Can you rewrite the lines below as a JSON list of strings, one string per line, with blank lines skipped and the pictures left out?

Records in a dataset:
☆ ☆ ☆ ☆ ☆ ☆ ☆
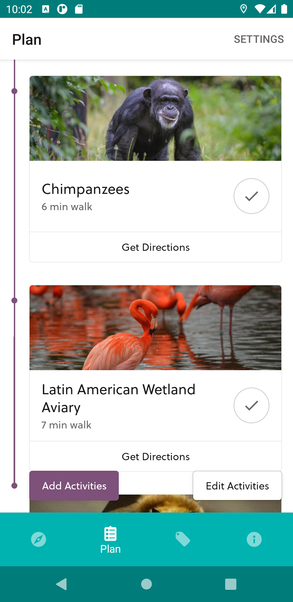Open recent apps with the square button

230,584
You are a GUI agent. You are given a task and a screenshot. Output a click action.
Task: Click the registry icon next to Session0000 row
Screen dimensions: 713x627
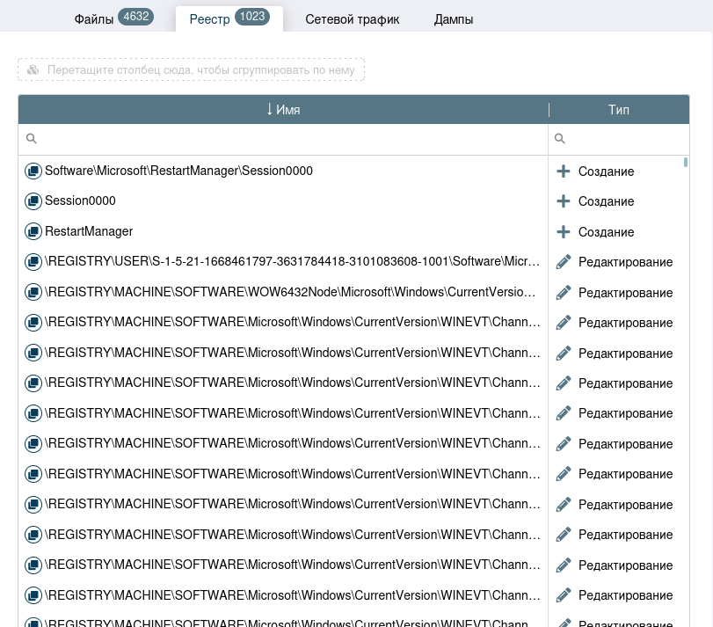33,201
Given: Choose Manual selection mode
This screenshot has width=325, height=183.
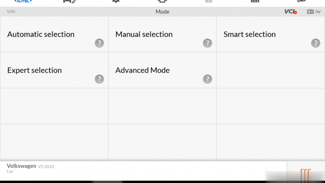Looking at the screenshot, I should (x=163, y=35).
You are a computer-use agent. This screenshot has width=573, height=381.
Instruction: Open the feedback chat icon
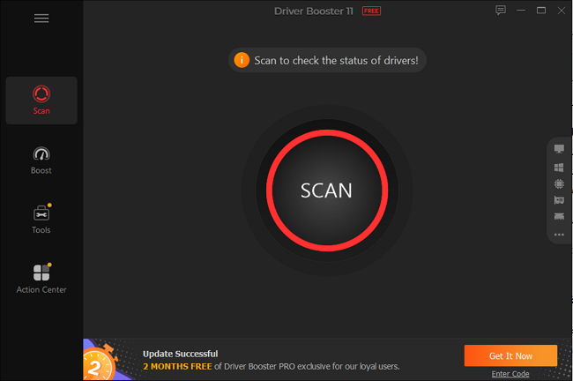point(501,11)
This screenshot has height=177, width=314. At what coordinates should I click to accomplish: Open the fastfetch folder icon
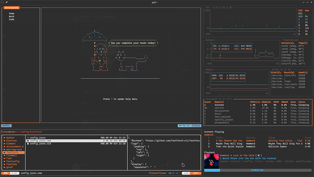[5, 152]
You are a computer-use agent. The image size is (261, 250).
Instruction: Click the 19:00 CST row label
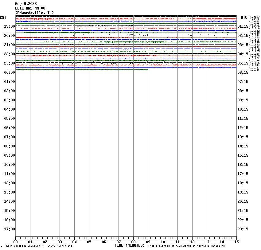coord(10,26)
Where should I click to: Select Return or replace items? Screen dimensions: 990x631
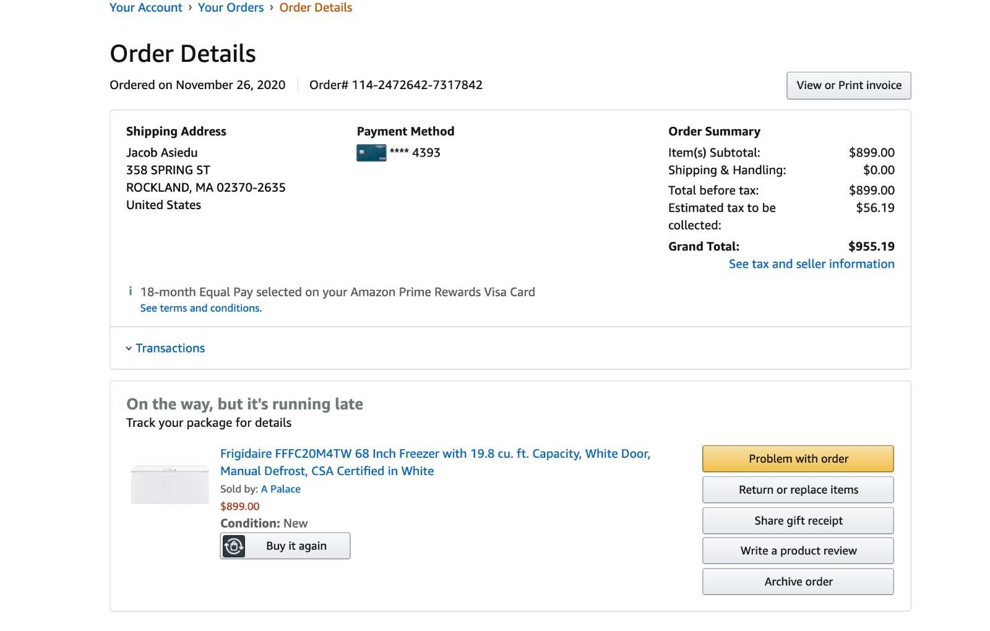click(x=798, y=490)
☆ ☆ ☆ ☆ ☆ ☆ ☆
FULL ANSWER:
[
  "Open recent apps with the square button",
  "230,584",
  "You are a GUI agent. You are given a task and a screenshot. Output a click action.",
  "Task: Click the registry icon next to Session0000 row",
  "Screen dimensions: 713x627",
  "33,201",
  "Given: Choose Manual selection mode",
  "This screenshot has width=325, height=183.",
  "Looking at the screenshot, I should (x=163, y=35).",
  "You are a computer-use agent. This screenshot has width=573, height=381.",
  "Instruction: Open the feedback chat icon",
  "point(501,11)",
  "This screenshot has height=177, width=314. At what coordinates should I click to accomplish: Open the fastfetch folder icon",
  "[5, 152]",
  "You are a computer-use agent. The image size is (261, 250).",
  "Instruction: Click the 19:00 CST row label",
  "coord(10,26)",
  "Where should I click to: Select Return or replace items? Screen dimensions: 990x631",
  "click(x=798, y=490)"
]